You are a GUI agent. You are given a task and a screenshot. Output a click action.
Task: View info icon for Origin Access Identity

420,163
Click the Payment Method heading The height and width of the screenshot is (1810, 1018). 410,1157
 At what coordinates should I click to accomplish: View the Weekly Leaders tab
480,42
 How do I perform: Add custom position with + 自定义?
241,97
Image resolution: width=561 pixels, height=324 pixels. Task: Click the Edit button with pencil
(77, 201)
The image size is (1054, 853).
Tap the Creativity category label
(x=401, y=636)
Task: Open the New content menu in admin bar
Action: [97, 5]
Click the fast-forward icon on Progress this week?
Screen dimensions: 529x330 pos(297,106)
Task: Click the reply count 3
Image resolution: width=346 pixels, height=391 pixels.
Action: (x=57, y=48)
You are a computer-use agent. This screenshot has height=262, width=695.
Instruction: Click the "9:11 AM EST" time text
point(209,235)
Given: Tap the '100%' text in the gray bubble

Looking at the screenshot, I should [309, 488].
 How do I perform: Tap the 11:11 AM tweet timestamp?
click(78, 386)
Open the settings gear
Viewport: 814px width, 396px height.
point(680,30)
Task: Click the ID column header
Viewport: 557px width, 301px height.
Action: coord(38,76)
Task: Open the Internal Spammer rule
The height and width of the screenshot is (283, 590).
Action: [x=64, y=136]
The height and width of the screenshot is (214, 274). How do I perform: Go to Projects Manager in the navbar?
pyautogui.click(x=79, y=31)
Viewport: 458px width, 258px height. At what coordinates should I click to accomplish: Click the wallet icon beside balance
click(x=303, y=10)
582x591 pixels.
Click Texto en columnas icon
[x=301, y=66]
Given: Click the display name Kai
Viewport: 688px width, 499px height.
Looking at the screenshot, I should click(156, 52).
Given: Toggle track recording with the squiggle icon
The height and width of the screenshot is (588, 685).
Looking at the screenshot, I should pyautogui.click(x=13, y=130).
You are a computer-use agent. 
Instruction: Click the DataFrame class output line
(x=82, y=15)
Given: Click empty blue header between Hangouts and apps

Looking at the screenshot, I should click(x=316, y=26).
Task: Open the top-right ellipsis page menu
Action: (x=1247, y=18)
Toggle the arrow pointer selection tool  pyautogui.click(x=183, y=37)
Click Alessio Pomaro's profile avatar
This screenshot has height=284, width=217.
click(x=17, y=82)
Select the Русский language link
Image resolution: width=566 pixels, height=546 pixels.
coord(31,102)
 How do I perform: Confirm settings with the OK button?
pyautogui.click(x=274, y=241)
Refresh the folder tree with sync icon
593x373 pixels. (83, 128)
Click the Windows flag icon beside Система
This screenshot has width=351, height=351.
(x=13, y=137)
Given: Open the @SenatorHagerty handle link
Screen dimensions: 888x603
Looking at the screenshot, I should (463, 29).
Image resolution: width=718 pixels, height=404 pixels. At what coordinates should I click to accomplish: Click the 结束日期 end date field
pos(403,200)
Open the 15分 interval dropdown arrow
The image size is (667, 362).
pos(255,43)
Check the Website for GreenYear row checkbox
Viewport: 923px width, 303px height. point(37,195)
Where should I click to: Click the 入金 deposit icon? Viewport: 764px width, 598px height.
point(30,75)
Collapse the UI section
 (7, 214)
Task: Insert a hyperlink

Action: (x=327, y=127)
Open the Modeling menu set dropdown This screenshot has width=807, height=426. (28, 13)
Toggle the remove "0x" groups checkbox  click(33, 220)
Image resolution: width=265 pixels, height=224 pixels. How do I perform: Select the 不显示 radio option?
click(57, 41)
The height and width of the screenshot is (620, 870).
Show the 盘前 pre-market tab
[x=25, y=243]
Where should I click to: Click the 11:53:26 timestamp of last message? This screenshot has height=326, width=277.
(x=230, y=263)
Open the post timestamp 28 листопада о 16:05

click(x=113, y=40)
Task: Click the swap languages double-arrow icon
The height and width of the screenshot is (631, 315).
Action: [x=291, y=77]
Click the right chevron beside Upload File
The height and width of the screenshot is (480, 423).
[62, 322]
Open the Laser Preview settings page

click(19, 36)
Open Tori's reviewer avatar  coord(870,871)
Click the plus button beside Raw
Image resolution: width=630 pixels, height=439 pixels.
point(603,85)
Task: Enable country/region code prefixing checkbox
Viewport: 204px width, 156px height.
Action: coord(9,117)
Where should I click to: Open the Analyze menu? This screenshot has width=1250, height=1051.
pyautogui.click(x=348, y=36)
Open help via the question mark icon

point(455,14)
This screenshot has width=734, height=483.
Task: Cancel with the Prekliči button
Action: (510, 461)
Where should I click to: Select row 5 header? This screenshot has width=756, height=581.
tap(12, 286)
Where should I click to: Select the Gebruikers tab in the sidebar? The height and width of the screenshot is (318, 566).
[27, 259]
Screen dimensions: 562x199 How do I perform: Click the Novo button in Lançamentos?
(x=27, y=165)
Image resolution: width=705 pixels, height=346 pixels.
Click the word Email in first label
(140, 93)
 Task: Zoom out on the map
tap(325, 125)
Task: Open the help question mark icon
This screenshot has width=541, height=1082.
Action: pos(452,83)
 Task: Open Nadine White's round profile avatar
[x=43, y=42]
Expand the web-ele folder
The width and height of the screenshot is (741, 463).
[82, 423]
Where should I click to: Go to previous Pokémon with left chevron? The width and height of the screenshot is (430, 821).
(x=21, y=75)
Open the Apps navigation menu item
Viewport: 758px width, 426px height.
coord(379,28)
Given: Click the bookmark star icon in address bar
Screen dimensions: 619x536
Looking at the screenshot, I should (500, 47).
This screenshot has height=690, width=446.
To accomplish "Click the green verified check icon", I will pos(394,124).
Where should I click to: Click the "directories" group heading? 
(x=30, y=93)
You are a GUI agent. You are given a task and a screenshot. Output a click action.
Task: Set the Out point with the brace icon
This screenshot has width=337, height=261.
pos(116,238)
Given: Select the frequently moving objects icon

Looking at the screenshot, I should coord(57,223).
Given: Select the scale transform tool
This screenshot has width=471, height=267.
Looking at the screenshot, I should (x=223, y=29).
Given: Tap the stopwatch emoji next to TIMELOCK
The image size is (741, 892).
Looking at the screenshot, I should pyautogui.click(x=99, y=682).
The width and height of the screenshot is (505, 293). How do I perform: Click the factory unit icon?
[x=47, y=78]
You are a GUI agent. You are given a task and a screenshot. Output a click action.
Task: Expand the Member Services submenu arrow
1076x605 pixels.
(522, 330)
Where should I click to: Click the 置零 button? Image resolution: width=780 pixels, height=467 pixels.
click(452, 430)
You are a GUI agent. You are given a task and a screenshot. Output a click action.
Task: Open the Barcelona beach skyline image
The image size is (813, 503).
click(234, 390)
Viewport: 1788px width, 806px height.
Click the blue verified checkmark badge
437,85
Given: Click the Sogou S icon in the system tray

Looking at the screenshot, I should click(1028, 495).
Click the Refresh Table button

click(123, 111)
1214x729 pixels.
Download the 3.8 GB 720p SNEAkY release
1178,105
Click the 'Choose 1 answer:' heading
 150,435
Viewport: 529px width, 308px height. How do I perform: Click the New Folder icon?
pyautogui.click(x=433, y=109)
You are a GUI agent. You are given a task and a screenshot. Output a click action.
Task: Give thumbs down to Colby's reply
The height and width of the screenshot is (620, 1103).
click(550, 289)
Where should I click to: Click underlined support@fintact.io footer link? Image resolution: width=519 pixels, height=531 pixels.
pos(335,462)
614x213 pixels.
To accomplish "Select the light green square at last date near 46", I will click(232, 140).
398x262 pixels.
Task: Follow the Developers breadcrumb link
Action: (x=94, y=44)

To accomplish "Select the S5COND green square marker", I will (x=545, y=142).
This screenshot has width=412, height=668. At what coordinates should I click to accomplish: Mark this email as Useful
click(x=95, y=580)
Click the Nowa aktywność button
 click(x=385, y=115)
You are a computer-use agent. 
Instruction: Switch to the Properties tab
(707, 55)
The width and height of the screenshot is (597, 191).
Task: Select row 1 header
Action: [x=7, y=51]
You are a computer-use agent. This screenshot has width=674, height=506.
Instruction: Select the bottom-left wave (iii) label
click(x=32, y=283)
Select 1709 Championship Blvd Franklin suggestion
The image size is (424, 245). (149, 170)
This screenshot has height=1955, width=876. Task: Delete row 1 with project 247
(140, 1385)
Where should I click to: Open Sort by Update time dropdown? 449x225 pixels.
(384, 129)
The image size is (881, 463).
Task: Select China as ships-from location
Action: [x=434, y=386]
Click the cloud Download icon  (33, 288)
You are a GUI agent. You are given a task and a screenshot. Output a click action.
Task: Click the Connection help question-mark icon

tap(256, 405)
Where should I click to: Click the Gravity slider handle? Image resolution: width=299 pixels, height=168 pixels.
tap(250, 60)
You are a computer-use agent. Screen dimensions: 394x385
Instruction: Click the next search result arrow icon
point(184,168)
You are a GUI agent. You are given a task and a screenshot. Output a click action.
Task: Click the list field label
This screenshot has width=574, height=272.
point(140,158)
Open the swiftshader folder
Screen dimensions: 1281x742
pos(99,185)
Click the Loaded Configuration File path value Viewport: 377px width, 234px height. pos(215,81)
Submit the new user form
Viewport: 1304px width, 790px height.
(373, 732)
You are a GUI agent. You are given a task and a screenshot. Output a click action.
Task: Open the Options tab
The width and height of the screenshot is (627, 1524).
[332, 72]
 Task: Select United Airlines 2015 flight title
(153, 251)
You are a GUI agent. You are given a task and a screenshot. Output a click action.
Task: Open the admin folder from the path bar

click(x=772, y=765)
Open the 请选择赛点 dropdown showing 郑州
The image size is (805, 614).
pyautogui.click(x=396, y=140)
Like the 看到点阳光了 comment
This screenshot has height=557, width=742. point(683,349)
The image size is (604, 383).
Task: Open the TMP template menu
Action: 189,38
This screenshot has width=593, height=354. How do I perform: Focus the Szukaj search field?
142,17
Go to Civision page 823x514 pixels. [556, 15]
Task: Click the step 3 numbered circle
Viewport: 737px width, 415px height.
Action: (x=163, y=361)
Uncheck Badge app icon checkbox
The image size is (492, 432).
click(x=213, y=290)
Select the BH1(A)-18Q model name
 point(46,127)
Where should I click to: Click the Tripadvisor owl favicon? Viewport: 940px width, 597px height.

=-=-=-=-=

Show each line of the data that contains the string "reply".

Task: Click the reply count 3
Task: Give thumbs down to Colby's reply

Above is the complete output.